**Testo fornito:**
Un regime dittatoriale, che ha lasciato interrate nelle campagne più di 100mila persone di cui il governo spagnolo, tanto meno la monarchia, non parla mai: “É l’unica democrazia occidentale che non ha adottato una politica pubblica della memoria” afferma con forza la scrittrice, contro chi ha preferito chiudere gli occhi e dimenticare per il quieto vivere. “Olvidar para avanzar (dimenticare per avanzare)” è stato il motto della transizione politica spagnola alla fine degli anni ‘70.

Ma una dittatura di quarant’anni non si cancella e non si dimentica. La Spagna “è l’unico Paese al mondo in cui c’è stata una guerra tra fascisti e democratici e ancora oggi non si sa chi fossero i buoni e quali i cattivi” incalza la Grandes, per la quale il generale Francisco Franco è stato il più grande assassino in tempo di pace. Per questo la scrittrice insiste nel parlarne, ne conserva la memoria, perché la letteratura sia uno strumento di giustizia poetica.

**Dati disponibili:**
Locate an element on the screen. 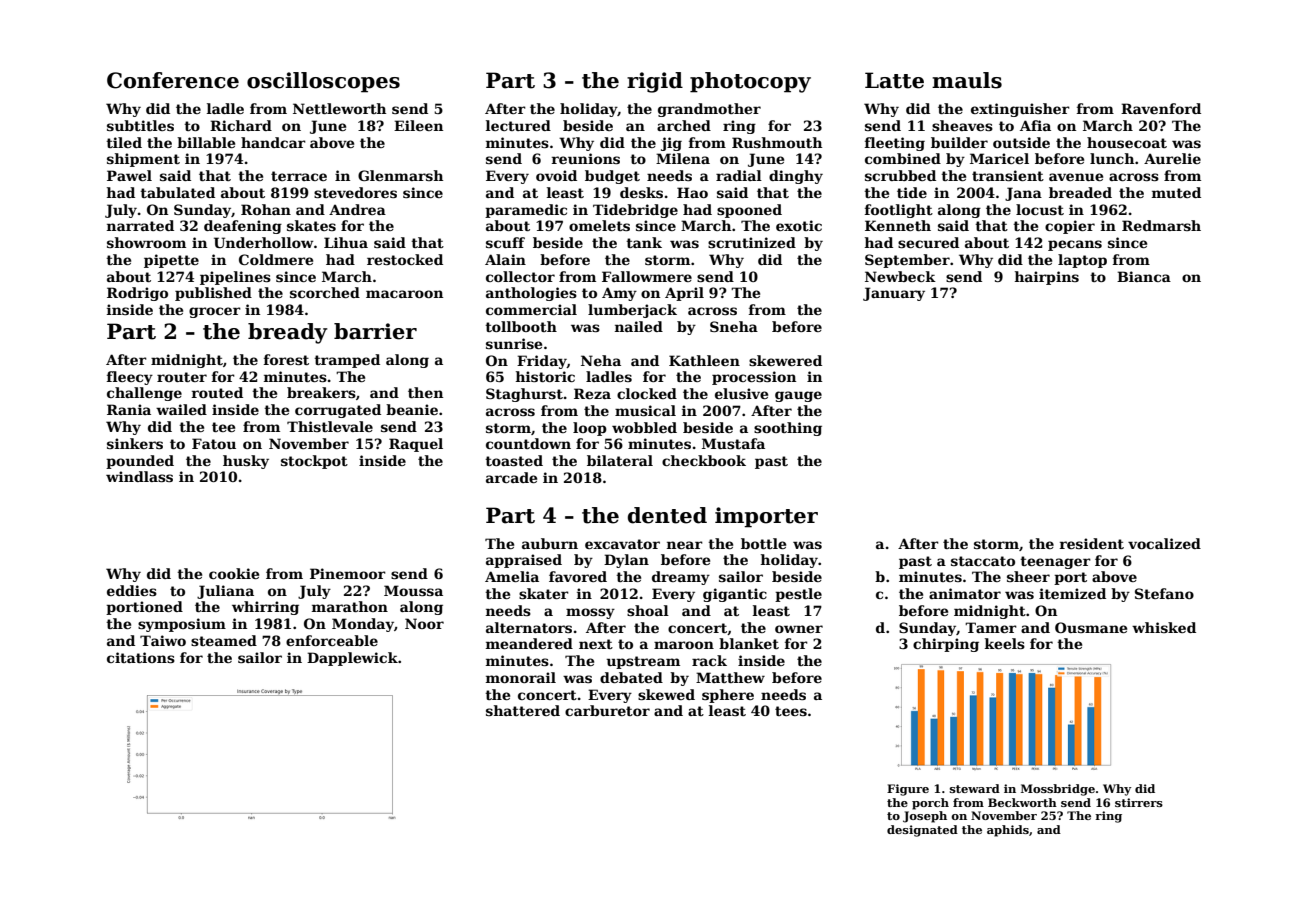  Aurelie is located at coordinates (1172, 158).
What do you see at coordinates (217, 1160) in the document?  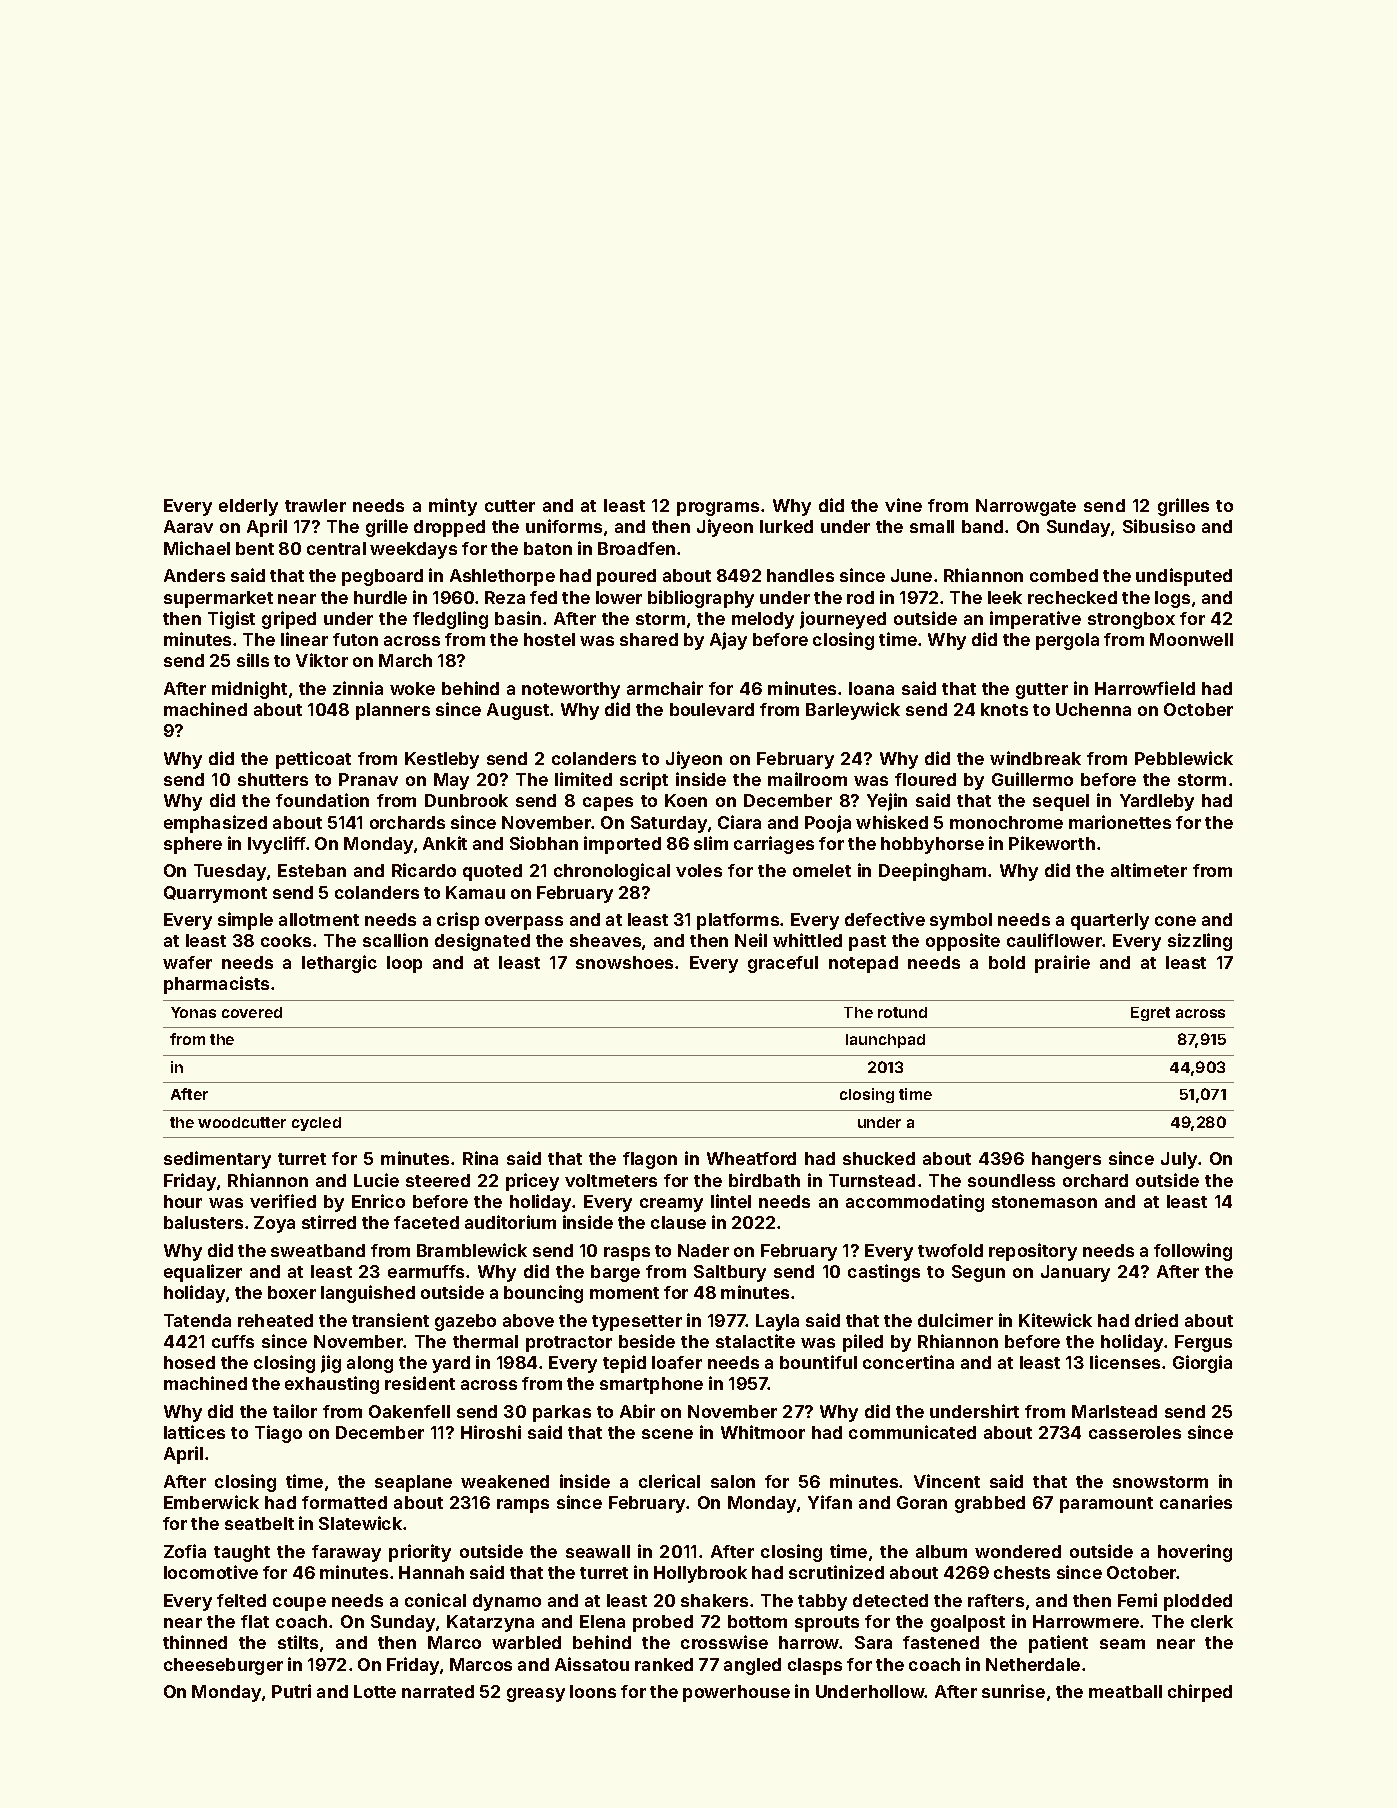 I see `sedimentary` at bounding box center [217, 1160].
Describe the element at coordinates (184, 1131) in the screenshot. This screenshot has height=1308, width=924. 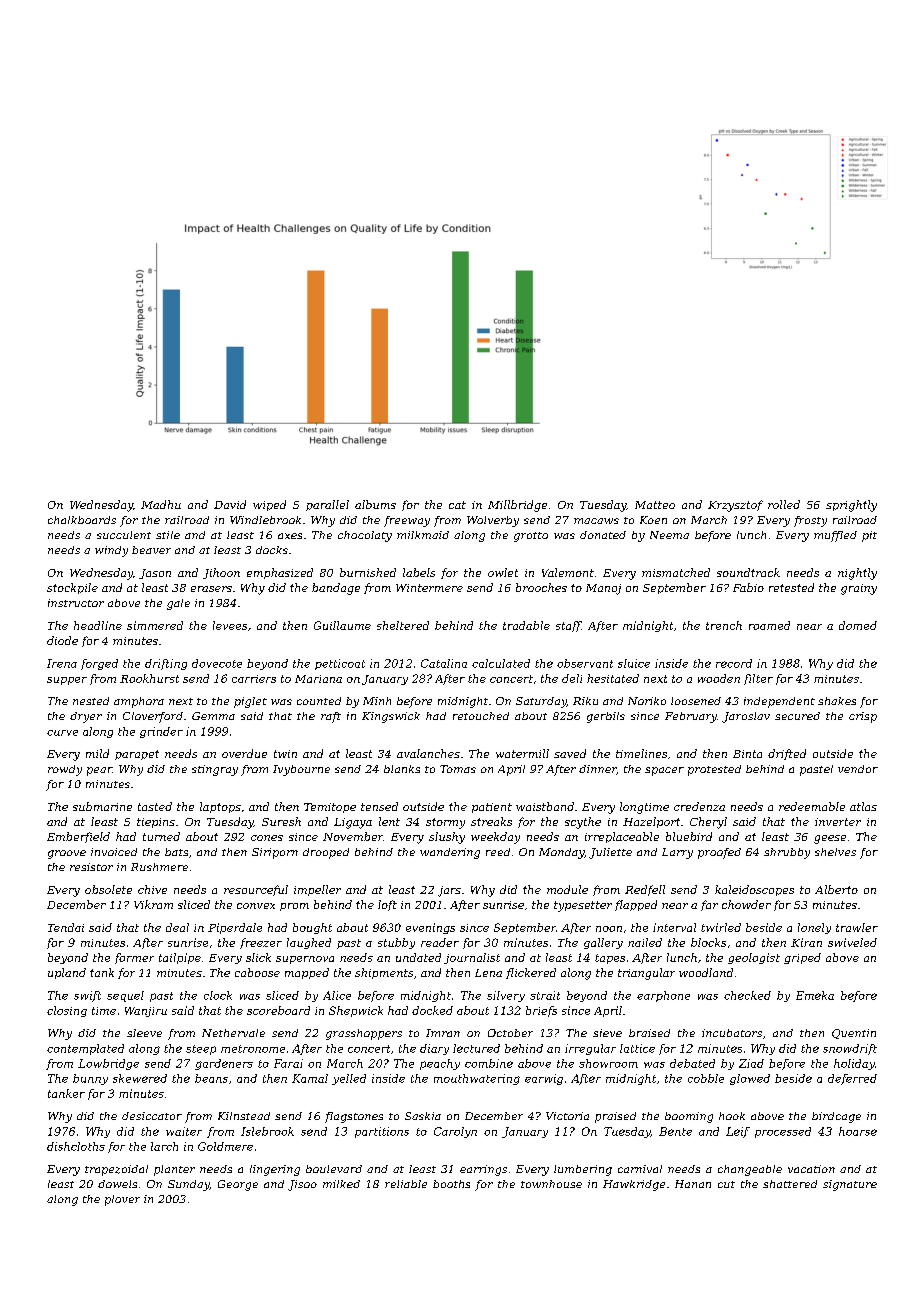
I see `waiter` at that location.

**Istruzioni dell'esercizio:**
• a. Ricopia dal brano sulla dittatura spagnola tutto ciò che va da "Un regime dittatoriale, che" giù fino a "degli anni ‘70.".
• b. In base al brano sulla dittatura spagnola, indica se ciascuna affermazione è vera (sì o no) e riporta le parole del brano che lo decidono. (i) Il motto della transizione politica spagnola era "dimenticare per avanzare". (ii) Secondo la scrittrice, la Spagna ha adottato una politica pubblica della memoria. (iii) La dittatura di cui si parla è durata vent'anni.
• c. Per favore, prosegui il brano sulla dittatura spagnola dal punto in cui si ferma.
L'elenco è materiale a sé, separato dal brano sulla dittatura spagnola.

**Risposte ai compiti:**
• a.
Un regime dittatoriale, che ha lasciato interrate nelle campagne più di 100mila persone di cui il governo spagnolo, tanto meno la monarchia, non parla mai: “É l’unica democrazia occidentale che non ha adottato una politica pubblica della memoria” afferma con forza la scrittrice, contro chi ha preferito chiudere gli occhi e dimenticare per il quieto vivere. “Olvidar para avanzar (dimenticare per avanzare)” è stato il motto della transizione politica spagnola alla fine degli anni ‘70.

• b.
(i) Sì: «“Olvidar para avanzar (dimenticare per avanzare)” è stato il motto della transizione politica spagnola alla fine degli anni ‘70.»
(ii) No: «É l’unica democrazia occidentale che non ha adottato una politica pubblica della memoria»
(iii) No: «Ma una dittatura di quarant’anni non si cancella e non si dimentica.»

• c.
A inaugurare la serie di quattro incontri realizzati dal Circolo dei Lettori in collaborazione con il Centro Cultural Español era stata la collega Alicia Giménez-Bartlett. Alla quale Almudena Grandes ha lanciato alcune provocazioni, parlando ad esempio degli scrittori capaci di alternare generi molto diversi. Una scelta incomprensibile per chi, come lei, è convinto che scrivere un’opera letteraria significhi “compiere un cammino, dunque seguire una stessa strada”.

Un caschetto biondo e un fisico esile Giménez-Bartlett, una matrona dalla voce roca Grandes, ironica e frizzante la catalana, politicamente impegnata la madrilena, le due donne si sono confrontate a distanza. A chi le osserva dall’esterno, però, risalta soprattutto ciò che le accomuna: non essersi lasciate intimorire dai pregiudizi con cui sono cresciute, che voleva il noir, il desiderio sessuale, l’impegno politico, l’indipendenza intellettuale ed economica, come prerogative maschili. Hanno lottato con passione, e con amore raccontano i libri, la famiglia, le città in cui vivono da sempre, la loro Spagna e il mondo di ieri e di oggi. Nel quale, per Grandes, “sopravvivere è la qualità umana più eroica”.